Le débat est présent depuis des années et s’enflamme occasionnellement, par exemple à l’occasion d’articles de presse sur le sujet. Le Tages-Anzeiger a remis le feu aux poudres en interrogeant sous couvert de l’anonymat des personnes qui consomment de la viande de chat ou de chien de temps à autre.

«Ce n’est rien d’exceptionnel. De la viande, c’est de la viande», déclare notamment un paysan saint-gallois dans les colonnes du quotidien.

Dans un autre témoignage, un paysan du canton d’Appenzell explique comment il lui arrive de tuer un chien pour en faire de la viande séchée. «Si je sers du Mostbröckli (normalement fait de boeuf), personne ne remarque qu’il s’agit de chien», raconte-t-il au Tages-Anzeiger.

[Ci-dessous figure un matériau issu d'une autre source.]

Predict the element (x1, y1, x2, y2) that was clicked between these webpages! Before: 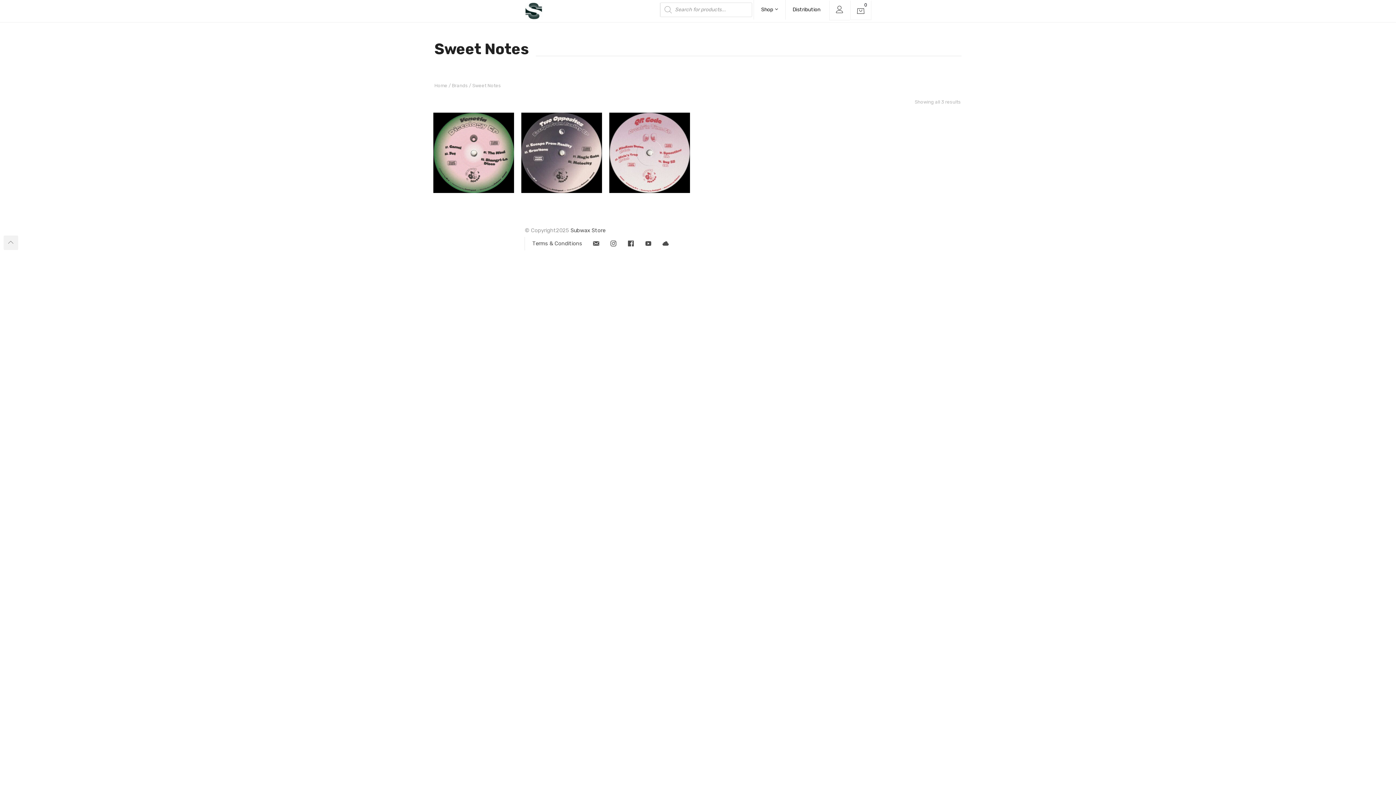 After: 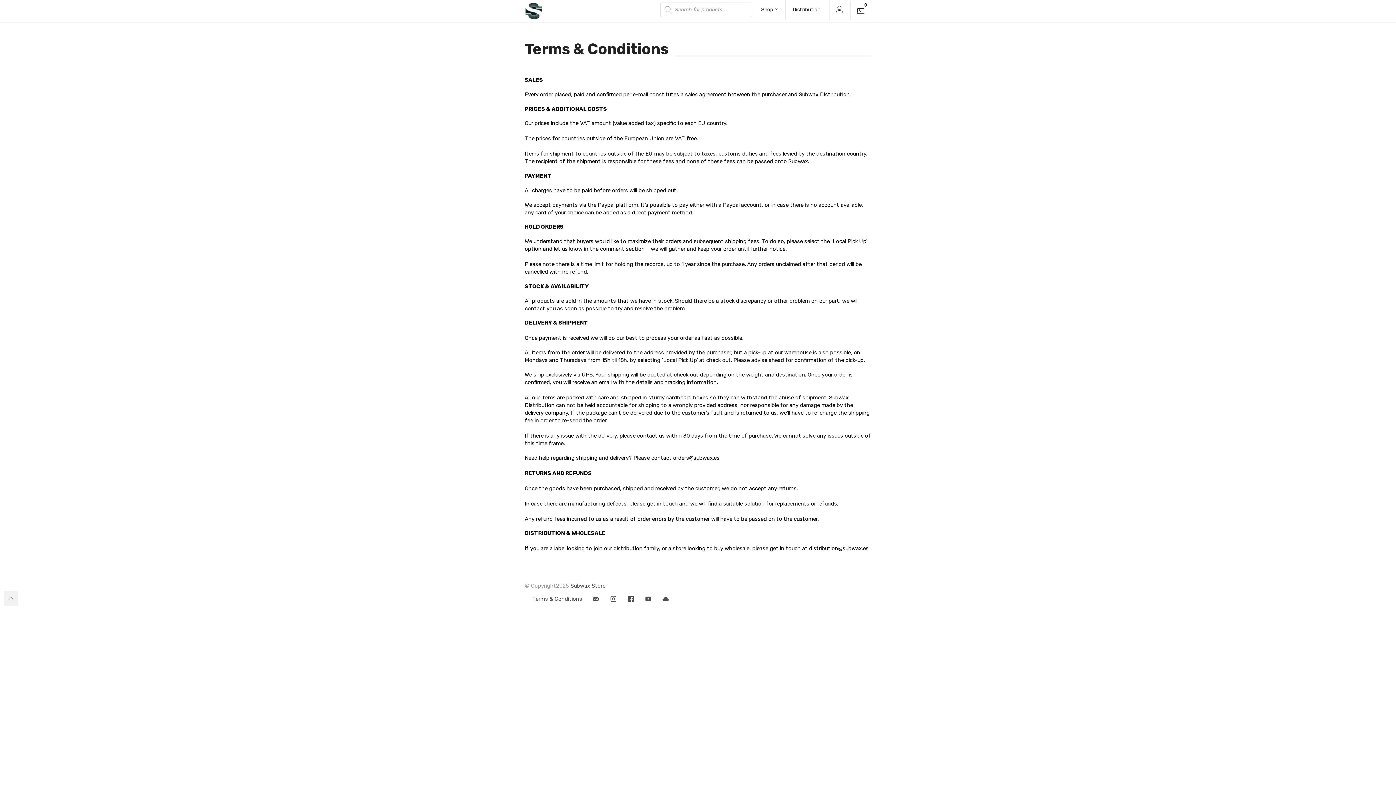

Il est très difficile d’établir combien de personnes s’adonnent à ce type de consommation en Suisse. Mais si le sujet est évoqué lors d’une conversation, il se trouve toujours une personne pour raconter une anecdote.

Par exemple, celle d’un ouvrier agricole dont la famille fume de la viande de chien dans la cheminée. Ou la recette d’un ragout de chat imprimée dans le bulletin d’information d’une petite ville.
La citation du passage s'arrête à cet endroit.